In parallel workloads, it may be useful for your pods to handle concurrency well. It’s also possible that some programs will start twice, especially when parallelism and completions are set to 1, while
restartPolicy = “Never”.
What if a job continues to fail time after time? When this happens, programming or configuration issues are almost certainly at fault. Consequently, it’s not beneficial to subject your pods to multiple failures. The
.spec.backoffLimit attribute is therefore effective at limiting these retries to a specific number. Should a job falter six times (the default number), it’s automatically considered a failure. The job controller forms replacement pods at preset intervals following pod failures. A typical interval might be 10s, 20s, 30s, and so on, until it reaches the six-minute limit.
Quick notes on CronJobs
The cron job is quite useful when it comes to running automated tasks, or jobs. Packaged with Kubernetes 1.21, the service allows you to execute jobs on a schedule. You can define the elapsed time between jobs, or the frequency at which a job runs. This is typically denoted in seconds or minutes depending on the task at hand.

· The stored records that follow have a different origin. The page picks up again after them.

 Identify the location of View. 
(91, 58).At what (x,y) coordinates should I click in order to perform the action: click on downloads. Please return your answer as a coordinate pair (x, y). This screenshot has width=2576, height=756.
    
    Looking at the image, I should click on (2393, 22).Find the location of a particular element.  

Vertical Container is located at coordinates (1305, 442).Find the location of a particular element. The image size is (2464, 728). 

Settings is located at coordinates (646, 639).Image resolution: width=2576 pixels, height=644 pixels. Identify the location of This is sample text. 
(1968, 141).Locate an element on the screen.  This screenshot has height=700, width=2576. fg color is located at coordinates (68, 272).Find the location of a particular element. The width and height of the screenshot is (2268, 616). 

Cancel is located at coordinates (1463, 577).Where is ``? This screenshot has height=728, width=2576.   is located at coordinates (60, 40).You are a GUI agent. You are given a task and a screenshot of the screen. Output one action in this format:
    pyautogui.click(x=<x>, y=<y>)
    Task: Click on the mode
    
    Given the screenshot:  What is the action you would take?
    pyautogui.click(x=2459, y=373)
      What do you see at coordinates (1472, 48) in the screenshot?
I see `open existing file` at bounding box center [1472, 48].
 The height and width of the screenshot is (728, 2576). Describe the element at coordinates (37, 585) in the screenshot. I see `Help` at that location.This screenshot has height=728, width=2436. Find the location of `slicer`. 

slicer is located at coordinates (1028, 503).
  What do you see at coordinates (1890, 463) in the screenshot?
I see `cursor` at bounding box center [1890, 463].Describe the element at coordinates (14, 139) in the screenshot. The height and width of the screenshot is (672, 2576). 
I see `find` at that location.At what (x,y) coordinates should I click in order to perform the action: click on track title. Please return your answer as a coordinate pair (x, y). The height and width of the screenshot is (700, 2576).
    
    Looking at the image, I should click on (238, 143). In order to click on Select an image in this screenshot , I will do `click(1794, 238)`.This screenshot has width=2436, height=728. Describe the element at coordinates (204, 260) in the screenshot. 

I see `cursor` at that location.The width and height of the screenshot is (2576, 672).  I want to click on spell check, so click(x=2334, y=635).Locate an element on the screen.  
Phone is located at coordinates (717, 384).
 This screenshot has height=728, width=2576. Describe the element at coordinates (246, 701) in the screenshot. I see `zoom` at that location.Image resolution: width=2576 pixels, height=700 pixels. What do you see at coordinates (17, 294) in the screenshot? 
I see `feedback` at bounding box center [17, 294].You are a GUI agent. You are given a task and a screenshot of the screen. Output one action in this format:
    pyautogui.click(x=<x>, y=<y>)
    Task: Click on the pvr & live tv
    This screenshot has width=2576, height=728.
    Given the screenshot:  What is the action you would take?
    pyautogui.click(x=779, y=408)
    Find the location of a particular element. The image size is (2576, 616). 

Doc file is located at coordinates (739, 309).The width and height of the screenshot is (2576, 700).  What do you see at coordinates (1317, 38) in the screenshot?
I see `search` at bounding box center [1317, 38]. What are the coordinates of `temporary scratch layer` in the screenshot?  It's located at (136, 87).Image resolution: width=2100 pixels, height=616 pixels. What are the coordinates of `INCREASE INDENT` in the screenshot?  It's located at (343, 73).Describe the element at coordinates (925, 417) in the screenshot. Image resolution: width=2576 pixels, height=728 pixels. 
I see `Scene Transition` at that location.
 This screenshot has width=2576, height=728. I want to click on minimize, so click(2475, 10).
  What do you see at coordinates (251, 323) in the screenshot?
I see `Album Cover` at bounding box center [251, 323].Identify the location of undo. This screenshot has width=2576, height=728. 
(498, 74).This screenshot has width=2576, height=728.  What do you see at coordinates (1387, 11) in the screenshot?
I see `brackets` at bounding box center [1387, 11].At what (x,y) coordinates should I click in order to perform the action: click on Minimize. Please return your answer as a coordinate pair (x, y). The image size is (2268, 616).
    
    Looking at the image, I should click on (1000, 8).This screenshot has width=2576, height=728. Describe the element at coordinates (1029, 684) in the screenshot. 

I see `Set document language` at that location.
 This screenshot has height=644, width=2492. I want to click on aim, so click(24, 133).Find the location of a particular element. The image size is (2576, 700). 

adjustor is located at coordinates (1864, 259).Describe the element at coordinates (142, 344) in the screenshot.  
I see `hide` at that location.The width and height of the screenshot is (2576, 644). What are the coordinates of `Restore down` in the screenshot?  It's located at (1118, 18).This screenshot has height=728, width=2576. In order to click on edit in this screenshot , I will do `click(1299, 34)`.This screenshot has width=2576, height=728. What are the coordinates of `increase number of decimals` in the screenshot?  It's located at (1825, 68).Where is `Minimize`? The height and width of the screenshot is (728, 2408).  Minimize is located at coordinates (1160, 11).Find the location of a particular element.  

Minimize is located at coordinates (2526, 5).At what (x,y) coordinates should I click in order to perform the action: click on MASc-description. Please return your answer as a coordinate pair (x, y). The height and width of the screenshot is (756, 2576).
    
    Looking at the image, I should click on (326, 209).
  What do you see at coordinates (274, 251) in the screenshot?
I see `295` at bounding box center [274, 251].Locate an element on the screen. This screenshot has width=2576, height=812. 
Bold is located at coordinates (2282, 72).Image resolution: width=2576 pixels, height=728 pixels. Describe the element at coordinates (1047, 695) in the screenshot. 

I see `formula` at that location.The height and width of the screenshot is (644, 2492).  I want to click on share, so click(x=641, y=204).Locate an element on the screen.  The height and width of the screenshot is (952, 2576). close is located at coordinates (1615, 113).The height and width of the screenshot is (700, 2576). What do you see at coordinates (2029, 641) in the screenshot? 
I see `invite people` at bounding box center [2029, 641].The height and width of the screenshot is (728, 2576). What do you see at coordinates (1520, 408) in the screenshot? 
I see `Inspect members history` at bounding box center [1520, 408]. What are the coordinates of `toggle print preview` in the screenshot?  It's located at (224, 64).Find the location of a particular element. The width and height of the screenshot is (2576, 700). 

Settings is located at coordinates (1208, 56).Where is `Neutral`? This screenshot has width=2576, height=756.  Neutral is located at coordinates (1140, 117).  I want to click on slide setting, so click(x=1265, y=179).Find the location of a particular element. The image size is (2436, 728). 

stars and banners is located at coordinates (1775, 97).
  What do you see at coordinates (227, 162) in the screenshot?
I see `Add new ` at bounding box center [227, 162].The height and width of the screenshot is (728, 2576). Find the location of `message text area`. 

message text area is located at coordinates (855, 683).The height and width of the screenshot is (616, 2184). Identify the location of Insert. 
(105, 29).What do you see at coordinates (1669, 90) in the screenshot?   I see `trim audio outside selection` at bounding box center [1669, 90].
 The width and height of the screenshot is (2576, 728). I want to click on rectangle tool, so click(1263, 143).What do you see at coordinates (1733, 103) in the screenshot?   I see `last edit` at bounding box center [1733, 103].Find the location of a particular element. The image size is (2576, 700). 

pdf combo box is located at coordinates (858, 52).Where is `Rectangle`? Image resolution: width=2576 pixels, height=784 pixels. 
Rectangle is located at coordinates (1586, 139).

Accordingly, cron jobs are to Kubernetes what orchestration tools are to IT. If there’s a task you run habitually, automate it. These types of jobs can otherwise be tedious or easy to forget. A cron job ensures this doesn’t happen while removing job orchestration from your plate. Say you want to create periodic backups, generate timely emails, or even schedule jobs around user-activity periods. Cron jobs help make that possible via configuration files and available
You may manually check the status of a job following its creation. Finally, you can delete any cron jobs that are no longer useful to you.
There’s little denying the integral role that jobs have in the Kubernetes world. By gaining an intricate understanding of these objects, it’s possible to unlock greater visibility and control over your ecosystem. As always, following best practices and adhering to the Kubernetes documentation is a surefire way to succeed with job utilization. Additionally, many third-party tutorials exist which can help flatten that learning curve.